### What is being asked:
Tally the lines of these entries that include "account"; respond with only that tally.

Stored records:
%%

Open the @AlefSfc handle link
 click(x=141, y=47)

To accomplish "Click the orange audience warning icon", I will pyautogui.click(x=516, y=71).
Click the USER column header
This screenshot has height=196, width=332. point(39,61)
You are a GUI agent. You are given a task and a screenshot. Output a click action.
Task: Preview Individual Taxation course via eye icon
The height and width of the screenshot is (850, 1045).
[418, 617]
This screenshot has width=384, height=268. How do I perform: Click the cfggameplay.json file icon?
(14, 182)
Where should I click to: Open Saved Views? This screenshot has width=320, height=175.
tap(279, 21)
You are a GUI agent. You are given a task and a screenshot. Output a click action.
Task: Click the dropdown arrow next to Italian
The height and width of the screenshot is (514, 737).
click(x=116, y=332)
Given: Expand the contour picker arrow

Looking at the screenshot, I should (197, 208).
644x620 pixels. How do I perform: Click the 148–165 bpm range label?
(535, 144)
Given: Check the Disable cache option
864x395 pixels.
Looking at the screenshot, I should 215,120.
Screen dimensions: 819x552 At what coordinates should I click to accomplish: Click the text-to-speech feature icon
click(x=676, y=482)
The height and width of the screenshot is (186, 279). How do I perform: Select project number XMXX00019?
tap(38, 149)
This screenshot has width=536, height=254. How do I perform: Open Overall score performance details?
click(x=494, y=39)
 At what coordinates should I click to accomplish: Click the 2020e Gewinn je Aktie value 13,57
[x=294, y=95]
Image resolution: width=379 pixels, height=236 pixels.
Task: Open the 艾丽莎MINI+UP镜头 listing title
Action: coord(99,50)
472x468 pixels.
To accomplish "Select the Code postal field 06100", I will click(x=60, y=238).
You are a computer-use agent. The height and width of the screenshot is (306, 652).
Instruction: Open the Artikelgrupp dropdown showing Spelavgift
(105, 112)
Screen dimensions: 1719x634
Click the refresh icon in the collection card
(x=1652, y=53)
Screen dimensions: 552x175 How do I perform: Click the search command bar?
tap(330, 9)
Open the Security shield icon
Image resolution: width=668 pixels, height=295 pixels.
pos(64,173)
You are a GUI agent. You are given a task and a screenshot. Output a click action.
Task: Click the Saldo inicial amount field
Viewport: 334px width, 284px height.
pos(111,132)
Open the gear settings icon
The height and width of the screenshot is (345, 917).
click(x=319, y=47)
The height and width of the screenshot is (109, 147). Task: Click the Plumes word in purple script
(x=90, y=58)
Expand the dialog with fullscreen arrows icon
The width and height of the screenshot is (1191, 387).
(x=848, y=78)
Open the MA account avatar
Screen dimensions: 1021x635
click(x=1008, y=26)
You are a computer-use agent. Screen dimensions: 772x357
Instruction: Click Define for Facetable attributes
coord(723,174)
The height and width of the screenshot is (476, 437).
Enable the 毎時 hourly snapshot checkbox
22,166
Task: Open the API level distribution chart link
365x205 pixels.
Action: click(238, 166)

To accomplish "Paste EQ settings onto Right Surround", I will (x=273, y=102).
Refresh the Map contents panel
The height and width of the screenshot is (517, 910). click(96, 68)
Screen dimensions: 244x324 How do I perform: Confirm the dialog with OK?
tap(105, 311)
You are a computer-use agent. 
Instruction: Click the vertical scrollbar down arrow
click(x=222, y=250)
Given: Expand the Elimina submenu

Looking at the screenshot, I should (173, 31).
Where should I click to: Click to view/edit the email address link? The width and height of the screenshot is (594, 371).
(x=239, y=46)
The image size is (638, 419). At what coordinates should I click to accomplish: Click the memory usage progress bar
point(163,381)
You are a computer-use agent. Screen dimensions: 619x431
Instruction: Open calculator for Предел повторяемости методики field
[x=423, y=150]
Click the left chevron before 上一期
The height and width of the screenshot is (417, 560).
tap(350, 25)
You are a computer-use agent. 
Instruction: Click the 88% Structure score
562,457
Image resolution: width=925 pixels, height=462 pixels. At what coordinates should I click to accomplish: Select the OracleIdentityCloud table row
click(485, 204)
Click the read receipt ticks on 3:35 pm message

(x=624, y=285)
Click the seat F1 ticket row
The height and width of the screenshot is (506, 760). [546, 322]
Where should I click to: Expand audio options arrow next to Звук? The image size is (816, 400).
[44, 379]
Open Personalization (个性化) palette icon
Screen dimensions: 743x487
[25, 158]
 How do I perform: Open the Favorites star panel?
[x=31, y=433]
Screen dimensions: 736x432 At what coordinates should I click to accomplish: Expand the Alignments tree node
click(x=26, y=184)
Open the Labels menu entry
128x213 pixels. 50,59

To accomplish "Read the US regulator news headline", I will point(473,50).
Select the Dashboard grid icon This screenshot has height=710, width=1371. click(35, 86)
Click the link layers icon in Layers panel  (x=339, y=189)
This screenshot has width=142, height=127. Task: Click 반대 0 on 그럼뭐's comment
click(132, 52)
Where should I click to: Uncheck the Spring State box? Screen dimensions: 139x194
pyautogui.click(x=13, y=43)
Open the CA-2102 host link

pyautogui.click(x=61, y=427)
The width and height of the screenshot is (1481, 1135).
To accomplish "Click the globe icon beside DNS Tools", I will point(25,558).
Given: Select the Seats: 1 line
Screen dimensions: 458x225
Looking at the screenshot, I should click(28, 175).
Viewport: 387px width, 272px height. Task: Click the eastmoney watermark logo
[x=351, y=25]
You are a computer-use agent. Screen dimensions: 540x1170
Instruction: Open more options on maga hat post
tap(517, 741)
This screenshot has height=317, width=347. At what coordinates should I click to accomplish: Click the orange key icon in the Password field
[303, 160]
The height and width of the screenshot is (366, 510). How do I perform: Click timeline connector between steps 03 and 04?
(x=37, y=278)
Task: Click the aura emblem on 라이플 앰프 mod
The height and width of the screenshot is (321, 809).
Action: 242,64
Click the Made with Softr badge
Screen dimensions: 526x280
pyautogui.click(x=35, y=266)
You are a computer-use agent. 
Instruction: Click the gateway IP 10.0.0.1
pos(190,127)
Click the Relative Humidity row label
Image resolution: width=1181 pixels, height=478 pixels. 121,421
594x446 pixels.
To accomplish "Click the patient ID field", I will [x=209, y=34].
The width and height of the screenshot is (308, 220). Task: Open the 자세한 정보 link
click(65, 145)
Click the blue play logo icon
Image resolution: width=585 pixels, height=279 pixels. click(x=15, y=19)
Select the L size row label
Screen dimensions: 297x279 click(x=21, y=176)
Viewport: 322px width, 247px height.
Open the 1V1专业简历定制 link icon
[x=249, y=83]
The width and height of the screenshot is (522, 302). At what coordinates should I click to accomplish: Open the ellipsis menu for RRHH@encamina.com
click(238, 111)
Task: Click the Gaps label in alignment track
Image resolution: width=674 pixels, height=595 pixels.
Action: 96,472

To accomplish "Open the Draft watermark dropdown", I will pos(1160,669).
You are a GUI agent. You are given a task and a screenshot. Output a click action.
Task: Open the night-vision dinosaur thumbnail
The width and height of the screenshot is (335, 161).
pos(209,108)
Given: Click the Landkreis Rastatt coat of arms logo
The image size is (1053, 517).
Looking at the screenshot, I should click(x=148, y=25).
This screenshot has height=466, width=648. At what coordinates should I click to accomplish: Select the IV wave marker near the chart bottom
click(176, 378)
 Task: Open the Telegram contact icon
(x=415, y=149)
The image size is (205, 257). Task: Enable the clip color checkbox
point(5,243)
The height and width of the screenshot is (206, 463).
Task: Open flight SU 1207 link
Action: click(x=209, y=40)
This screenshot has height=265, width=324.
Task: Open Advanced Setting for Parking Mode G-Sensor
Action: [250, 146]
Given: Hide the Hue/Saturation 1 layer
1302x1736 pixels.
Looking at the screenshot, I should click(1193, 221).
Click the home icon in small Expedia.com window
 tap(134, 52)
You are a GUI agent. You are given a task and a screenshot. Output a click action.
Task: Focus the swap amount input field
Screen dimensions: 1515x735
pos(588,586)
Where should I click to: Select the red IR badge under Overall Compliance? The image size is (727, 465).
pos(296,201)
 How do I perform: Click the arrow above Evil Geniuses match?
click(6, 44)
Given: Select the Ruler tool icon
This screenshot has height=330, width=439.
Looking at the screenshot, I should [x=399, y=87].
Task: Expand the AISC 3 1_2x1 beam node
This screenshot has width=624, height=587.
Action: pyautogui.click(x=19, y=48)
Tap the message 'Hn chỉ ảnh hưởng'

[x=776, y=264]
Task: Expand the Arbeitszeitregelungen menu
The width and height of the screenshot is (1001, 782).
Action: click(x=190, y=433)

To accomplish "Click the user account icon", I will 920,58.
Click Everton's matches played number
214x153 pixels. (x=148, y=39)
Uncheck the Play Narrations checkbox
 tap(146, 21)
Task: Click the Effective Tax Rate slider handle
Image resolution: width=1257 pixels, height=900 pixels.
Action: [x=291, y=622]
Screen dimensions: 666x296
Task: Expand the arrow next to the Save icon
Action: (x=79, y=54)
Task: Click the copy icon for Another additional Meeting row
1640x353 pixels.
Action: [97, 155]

%%

### Result of this exercise:
2